**Your objective**
Could you quote, exactly as they stand, the lines running from the one with "衛浴用品專區 (135, 211)" to the final line of the material?

......

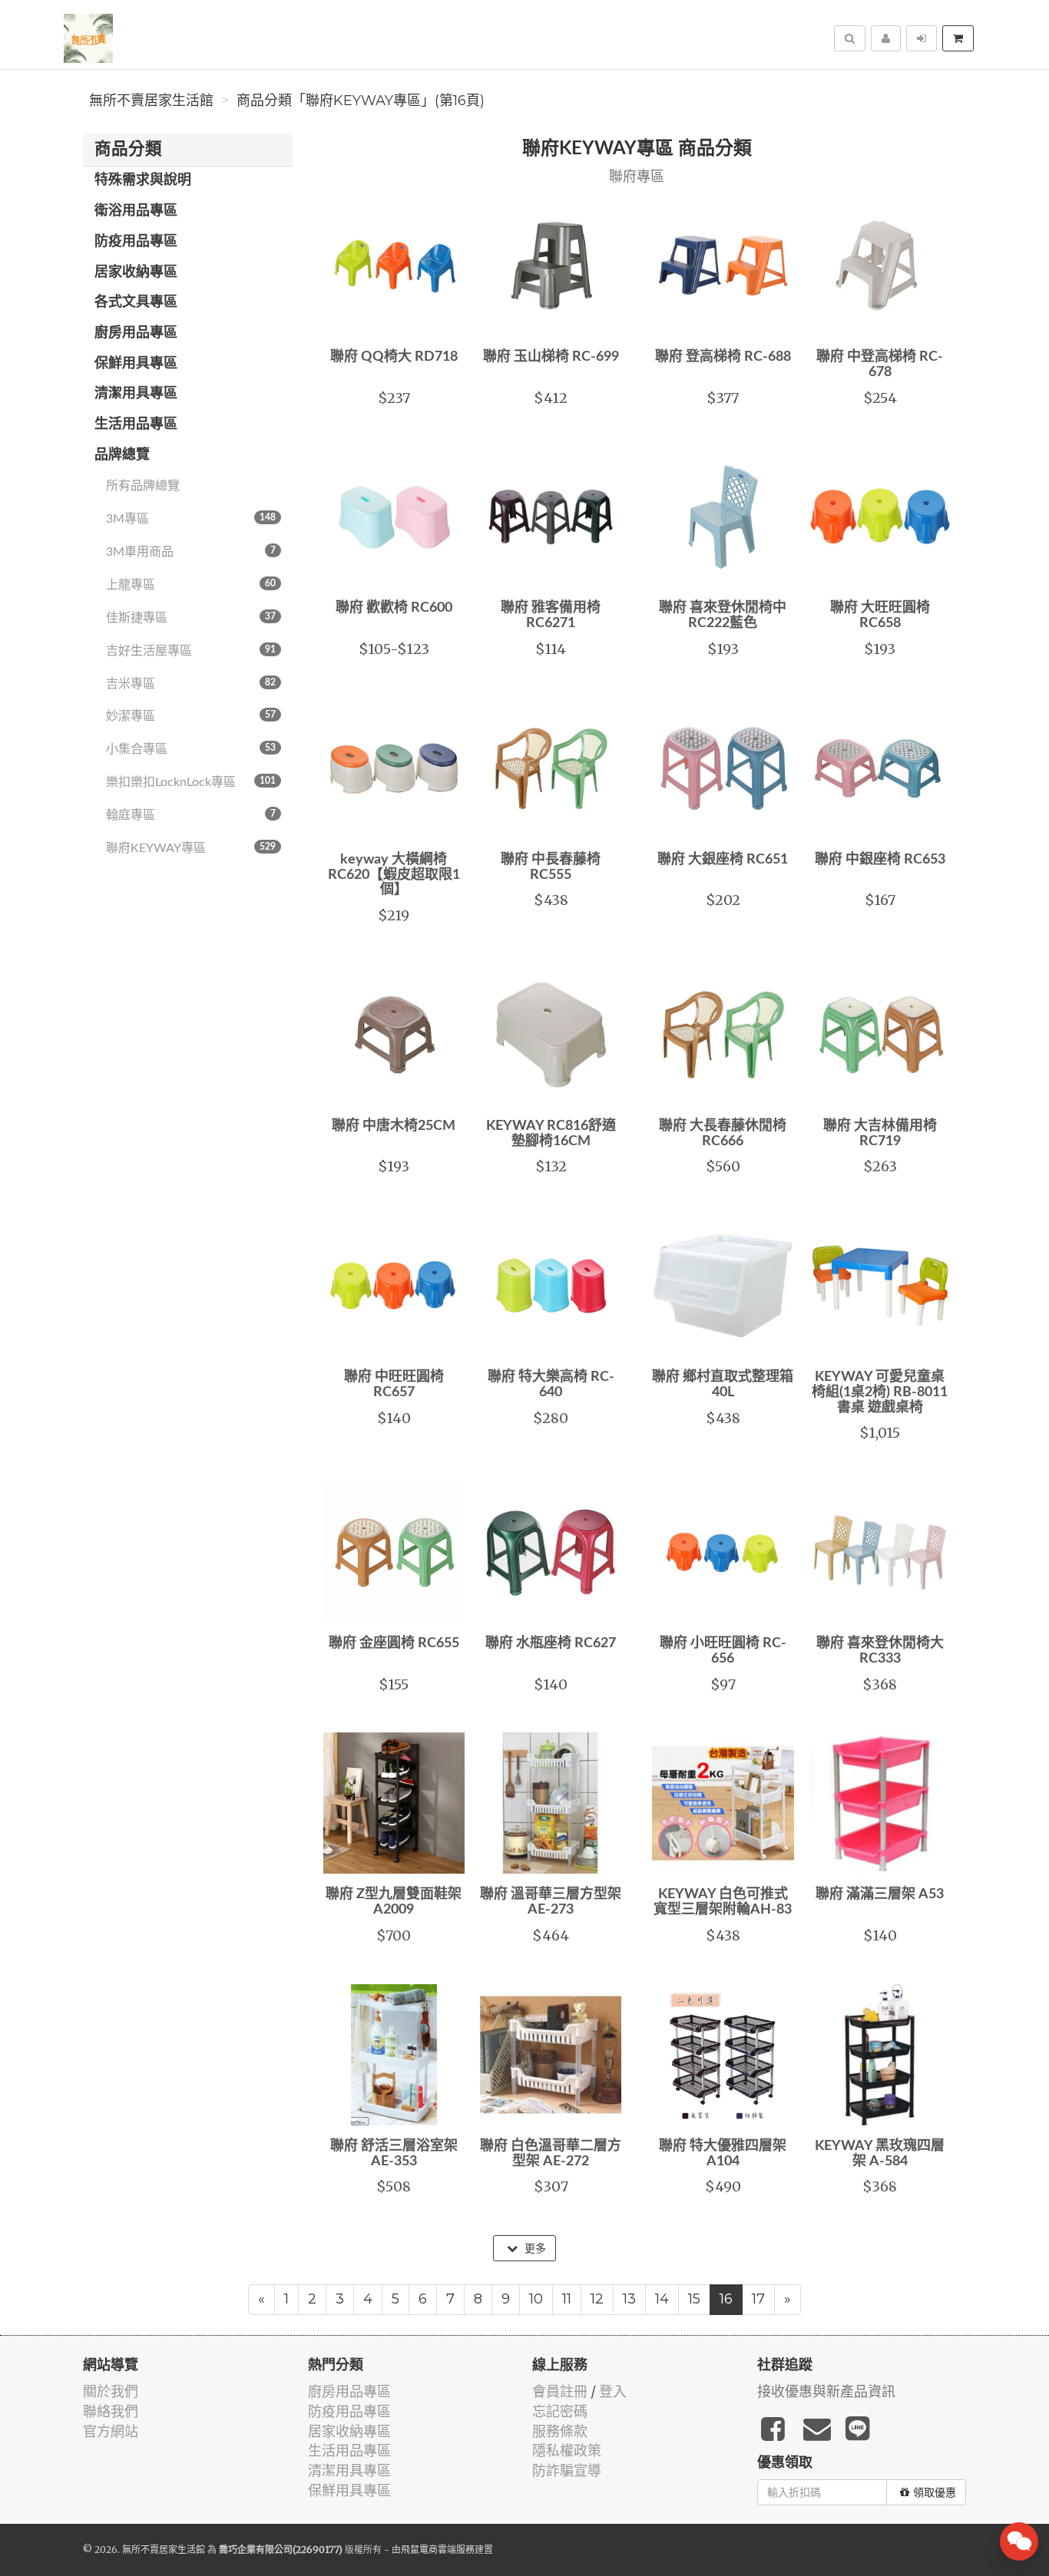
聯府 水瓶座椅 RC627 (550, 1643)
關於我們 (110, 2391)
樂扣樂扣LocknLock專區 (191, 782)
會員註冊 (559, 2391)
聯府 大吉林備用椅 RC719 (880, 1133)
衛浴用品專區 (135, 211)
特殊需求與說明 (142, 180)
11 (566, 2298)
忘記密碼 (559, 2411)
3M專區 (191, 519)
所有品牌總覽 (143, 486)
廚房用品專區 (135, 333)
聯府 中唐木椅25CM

......

**Solution to the problem**
衛浴用品專區 (135, 211)
特殊需求與說明 (142, 180)
11 (566, 2298)
忘記密碼 (559, 2411)
3M專區 (191, 519)
所有品牌總覽 (143, 486)
廚房用品專區 (135, 333)
聯府 中唐木椅25CM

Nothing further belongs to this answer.